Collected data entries
***
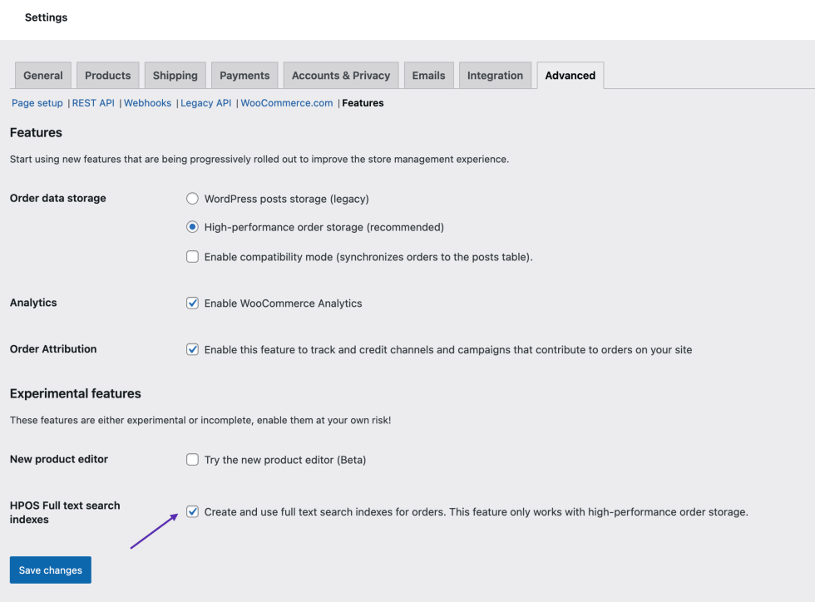
Task: Click the Save changes button
Action: [51, 570]
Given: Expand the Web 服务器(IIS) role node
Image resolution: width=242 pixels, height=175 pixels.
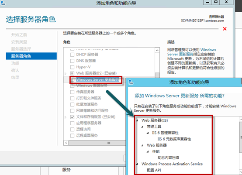Looking at the screenshot, I should coord(66,74).
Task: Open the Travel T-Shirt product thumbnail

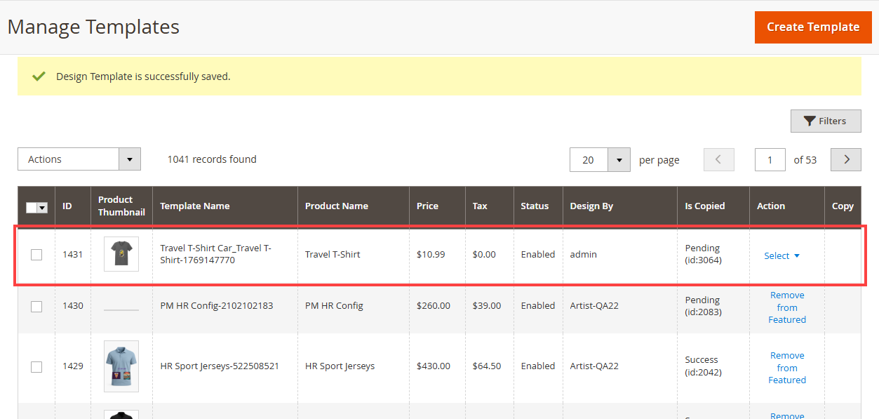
***
PROBLEM DESCRIPTION
Copy out exactly the lines that begin at the line with "Given: Expand the Web 服务器(IIS) role node" and end at the final line of the entries above. Leave out the pictures.

WRITTEN SOLUTION
Given: Expand the Web 服务器(IIS) role node
Image resolution: width=242 pixels, height=175 pixels.
Looking at the screenshot, I should coord(66,74).
Task: Open the Travel T-Shirt product thumbnail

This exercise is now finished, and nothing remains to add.